[Editor’s note: Mark Lynas is an author and journalist who reports on crop biotechnology around the world.]
Tanzania’s first-ever genetically modified crop — a field trial of drought-tolerant maize intended to benefit small-scale farmers suffering the effects of climate change — is proceeding well and will be harvested imminently, according to scientists overseeing the trial for the Water Efficient Maize for Africa (WEMA) project.
[Dr. Alois Kullaya, technical advisor to the WEMA project in Tanzania, is] confident the added drought gene will perform as intended.

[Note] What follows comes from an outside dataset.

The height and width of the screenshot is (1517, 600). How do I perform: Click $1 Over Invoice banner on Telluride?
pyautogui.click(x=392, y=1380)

However, he cautioned that a definitive conclusion will need to await scientific data produced by the trial.
[The researchers] expect the overall yield to be higher from plants with the drought-tolerant gene than those without the added trait.
Until recently, researchers were unable to conduct field trials in Tanzania because of restrictive legislation termed “strict liability,” which effectively blocked scientific research.
Genetically modified WEMA hybrids could be in the hands of Tanzania farmers by about 2021, Kullaya said, although he emphasized the nation’s strict liability laws would need to be further amended before environmental release could take place.
The drought-tolerant gene added to the genetically modified maize originates from the soil bacterium Bacillus subtilis. Future GM WEMA hybrids will also carry the insect-resistant Bt gene stacked alongside the drought gene, helping farmers to protect against corn borer attacks without applying insecticides to control the pest.